GOAL OF THE EXERCISE »
Return the lines below exactly, from the first one through the line that has "Open the Parsing". Leave out everything after it.

MATERIAL FOR THIS EXERCISE »
*** Block opens ***
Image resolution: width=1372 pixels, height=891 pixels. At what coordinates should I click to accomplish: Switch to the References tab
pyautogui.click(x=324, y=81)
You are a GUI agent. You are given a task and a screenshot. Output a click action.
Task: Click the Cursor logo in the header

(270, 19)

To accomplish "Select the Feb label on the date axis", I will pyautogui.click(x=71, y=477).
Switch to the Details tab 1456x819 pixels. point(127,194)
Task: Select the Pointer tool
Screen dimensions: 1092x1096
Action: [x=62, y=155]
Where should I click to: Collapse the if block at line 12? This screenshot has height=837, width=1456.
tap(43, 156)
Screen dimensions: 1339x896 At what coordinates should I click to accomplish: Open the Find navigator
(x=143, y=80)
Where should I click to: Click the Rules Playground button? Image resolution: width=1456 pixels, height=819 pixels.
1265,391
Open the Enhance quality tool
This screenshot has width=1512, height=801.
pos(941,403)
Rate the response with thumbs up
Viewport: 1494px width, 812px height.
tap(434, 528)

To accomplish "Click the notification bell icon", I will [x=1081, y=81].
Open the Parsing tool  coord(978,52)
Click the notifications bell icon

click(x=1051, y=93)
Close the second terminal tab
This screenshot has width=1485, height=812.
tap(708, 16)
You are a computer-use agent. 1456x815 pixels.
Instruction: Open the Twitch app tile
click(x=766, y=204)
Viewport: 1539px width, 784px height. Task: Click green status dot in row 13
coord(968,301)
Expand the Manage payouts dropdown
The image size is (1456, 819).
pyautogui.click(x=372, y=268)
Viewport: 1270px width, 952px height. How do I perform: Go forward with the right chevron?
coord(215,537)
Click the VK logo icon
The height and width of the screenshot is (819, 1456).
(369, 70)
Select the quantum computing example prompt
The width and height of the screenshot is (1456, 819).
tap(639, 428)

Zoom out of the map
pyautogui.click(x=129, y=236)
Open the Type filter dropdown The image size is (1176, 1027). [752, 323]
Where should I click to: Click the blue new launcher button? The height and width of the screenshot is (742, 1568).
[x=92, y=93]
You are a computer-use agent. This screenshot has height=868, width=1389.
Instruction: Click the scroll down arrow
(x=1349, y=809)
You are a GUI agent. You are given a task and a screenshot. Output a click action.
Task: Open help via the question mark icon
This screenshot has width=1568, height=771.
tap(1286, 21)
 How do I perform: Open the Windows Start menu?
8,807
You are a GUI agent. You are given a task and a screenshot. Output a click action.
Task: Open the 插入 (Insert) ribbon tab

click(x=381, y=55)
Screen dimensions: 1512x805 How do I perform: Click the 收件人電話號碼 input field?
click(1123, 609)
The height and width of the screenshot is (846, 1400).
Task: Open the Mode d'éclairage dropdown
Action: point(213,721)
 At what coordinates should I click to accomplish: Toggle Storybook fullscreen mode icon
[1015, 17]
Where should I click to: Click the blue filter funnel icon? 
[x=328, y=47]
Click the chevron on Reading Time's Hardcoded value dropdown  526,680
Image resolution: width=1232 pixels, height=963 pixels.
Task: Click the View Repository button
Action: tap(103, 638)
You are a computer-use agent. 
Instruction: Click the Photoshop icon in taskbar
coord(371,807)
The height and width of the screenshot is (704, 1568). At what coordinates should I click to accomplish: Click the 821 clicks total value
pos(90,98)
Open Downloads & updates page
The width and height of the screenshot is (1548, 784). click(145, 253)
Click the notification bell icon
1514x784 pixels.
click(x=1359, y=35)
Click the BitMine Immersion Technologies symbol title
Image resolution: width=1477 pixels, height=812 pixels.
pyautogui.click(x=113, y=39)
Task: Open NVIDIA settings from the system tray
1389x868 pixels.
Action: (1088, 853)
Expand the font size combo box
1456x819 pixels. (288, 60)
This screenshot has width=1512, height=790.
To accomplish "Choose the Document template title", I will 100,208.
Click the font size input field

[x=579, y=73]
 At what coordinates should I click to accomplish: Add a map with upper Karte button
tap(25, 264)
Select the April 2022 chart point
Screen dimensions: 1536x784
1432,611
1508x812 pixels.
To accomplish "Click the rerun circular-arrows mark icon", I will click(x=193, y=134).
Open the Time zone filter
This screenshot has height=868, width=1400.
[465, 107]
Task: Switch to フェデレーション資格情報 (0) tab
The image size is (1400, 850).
*** Block closes ***
ANSWER FOR THE TASK »
Image resolution: width=1372 pixels, height=891 pixels. At what coordinates should I click to accomplish: Switch to the References tab
pyautogui.click(x=324, y=81)
You are a GUI agent. You are given a task and a screenshot. Output a click action.
Task: Click the Cursor logo in the header

(270, 19)

To accomplish "Select the Feb label on the date axis", I will pyautogui.click(x=71, y=477).
Switch to the Details tab 1456x819 pixels. point(127,194)
Task: Select the Pointer tool
Screen dimensions: 1092x1096
Action: [x=62, y=155]
Where should I click to: Collapse the if block at line 12? This screenshot has height=837, width=1456.
tap(43, 156)
Screen dimensions: 1339x896 At what coordinates should I click to accomplish: Open the Find navigator
(x=143, y=80)
Where should I click to: Click the Rules Playground button? Image resolution: width=1456 pixels, height=819 pixels.
1265,391
Open the Enhance quality tool
This screenshot has width=1512, height=801.
pos(941,403)
Rate the response with thumbs up
Viewport: 1494px width, 812px height.
tap(434, 528)

To accomplish "Click the notification bell icon", I will [x=1081, y=81].
Open the Parsing tool  coord(978,52)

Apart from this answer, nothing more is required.